There are no eligible men in Ghana. Prove me wrong.

Invite Mansa to that event you go to regularly,” said my friend Kojo to me via DM (direct message facility on twitter). She’s just moved back and wants to meet some new people. “Sure”, I responded.

Ring, ring

Nana: Hey how are you doing? Kojo says you’re interested in coming along to x event.

Mansa: Is that what he said? I told him I want to meet someone to marry, and he advised me to come to x event with you. He said you’ve got the link up to the social scene in Ghana.

Cue side splitting laughter

Nana: He said what? Hahaha.  X event is full of married men. 95% of the men who come there are married, and the 5% who are not…well you will know why they are not when you meet them.

This conversation reminded me of a conversation I had over 4 years ago with my Uncle when I was returning home to Ghana.

Uncle: Ho! Wait, and see. When you go to Ghana you will get married in less than a year.

Me thinking to myself: But I’m only just getting divorced now. I don’t think I want to be married in less than a year

And thank the Goddess I felt like that ‘cos even if I wanted to get married to a Ghanaian who lives in Ghana there is a serious paucity of eligible men for 30 something women such as myself.

Oh and I can imagine what you may already be thinking. You’re too fussy?
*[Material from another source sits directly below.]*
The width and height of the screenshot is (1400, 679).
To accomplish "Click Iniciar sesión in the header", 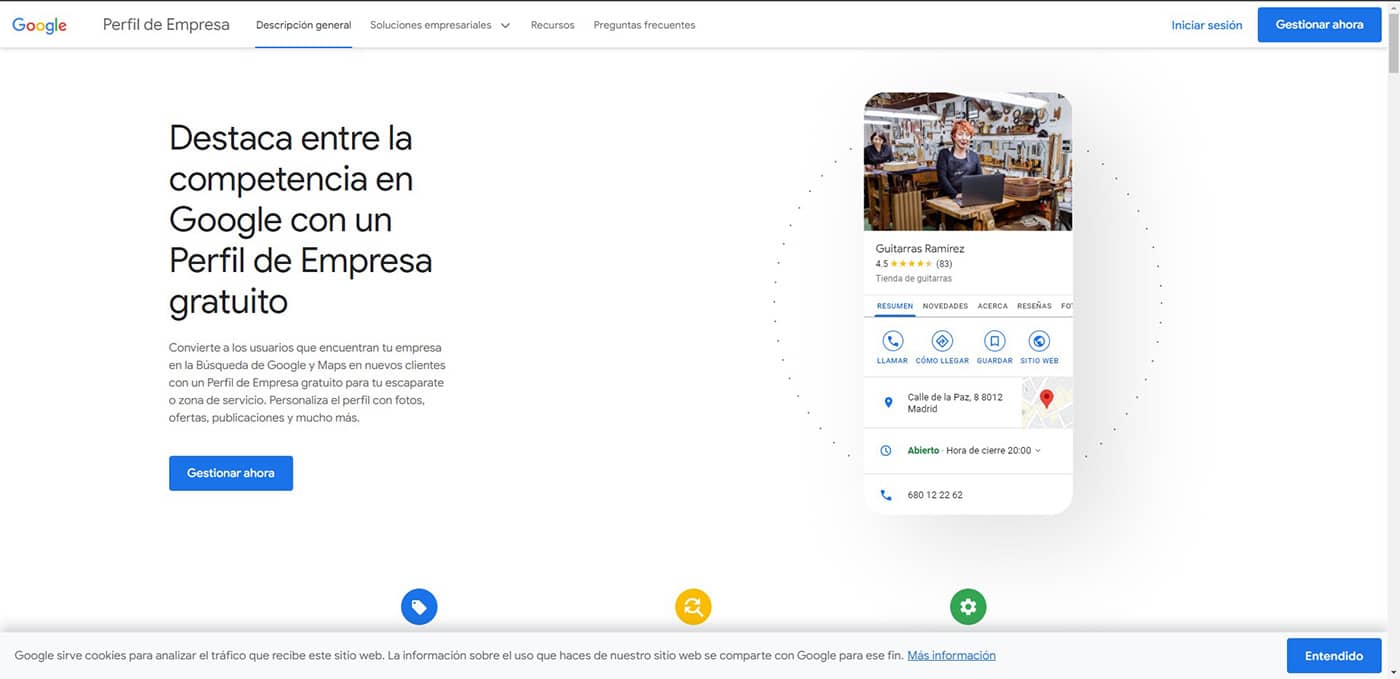I will coord(1207,25).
You’re discriminating against people on the basis of class, income, age…? And all that is true so let’s move right along…
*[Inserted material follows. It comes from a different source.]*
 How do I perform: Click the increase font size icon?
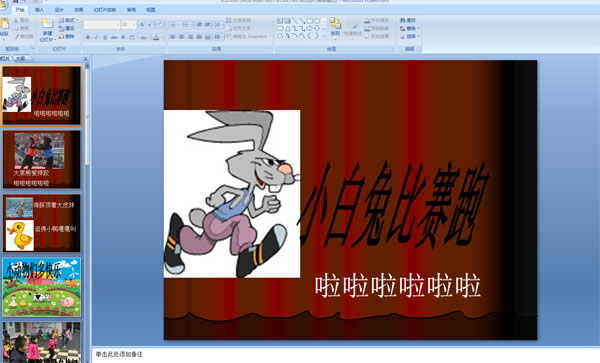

I think there are a serious lack of eligible men for 30 something year old women in Ghana because primarily men (and women) in Ghana get married at an early age. Mid to late twenties…and even more significantly they stay married. Even when they are unhappy, even when the passion has gone out of their relationship, even when…whatever the reason may be, they stay married. What they tend to do is take on mistresses, girlfriends, and whatever labels they may want to give their extra marital relationships.
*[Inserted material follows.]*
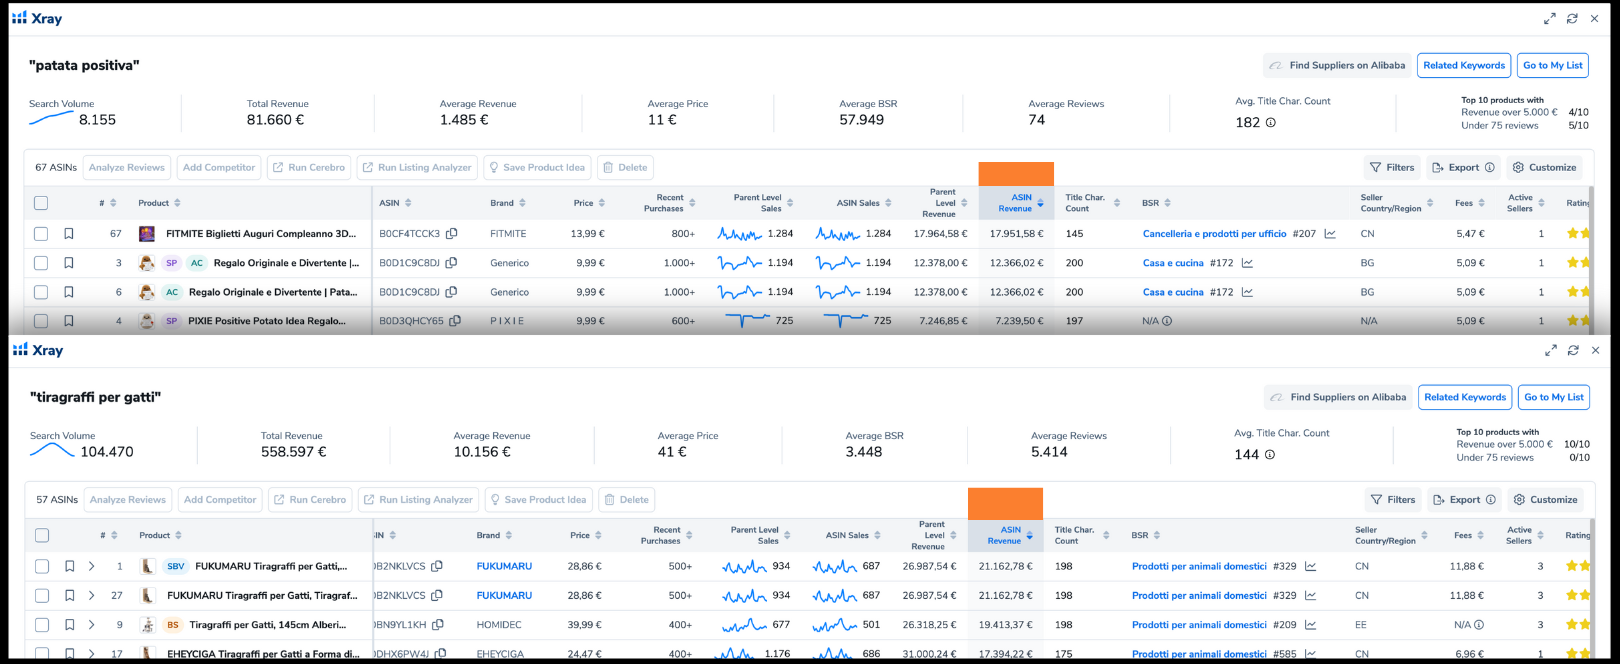Open BSR history chart beside rank #207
So if you’re a 30 something year old woman wishing to move to Ghana and hoping to find a man (to marry) then I think you will find slim pickings indeed.

I would love someone to prove me wrong though. I constantly have 30 something old friends moving to Ghana/wishing to move to Ghana and asking me to hook them up with a man with whom they can have a serious relationship. I often tell them no such creatures exist. Or when I’m trying to help them I advice them to join a large church (cos you know these modern churches take the business of hooking up singletons very seriously). But if you’re a ‘secular’ woman, a non conventional woman like myself then I reckon you need to start thinking out of the box when it comes to relationships.

But people prove me wrong. Where can 30 something year old Ghanaian women go to meet eligible men in Ghana?

34 comments On There are no eligible men in Ghana. Prove me wrong.

  • You need to go to a village. Seriously. Find the guy who has been contracted to source oil, precious minerals, etc by a foreign firm and get it on. There ARE no eligible men in ACCRA, but there are a few in the bush. True talk.

  • Eiiiiish! Is the situation that dire?! Oh mi gosh, I can’t come there for work then…I would want someone to play with… Keep the faith my sista, keep the faith!!!

  • Hi i’m nigerian man, I’m clean,dark brown and tall living in lagos. I need a clean,matured and decent woman who resides in lagos for good sex, her pussy must be shaved and bad odour free. Contact me on (deleted by moderator) to know more, i cant drop my number here.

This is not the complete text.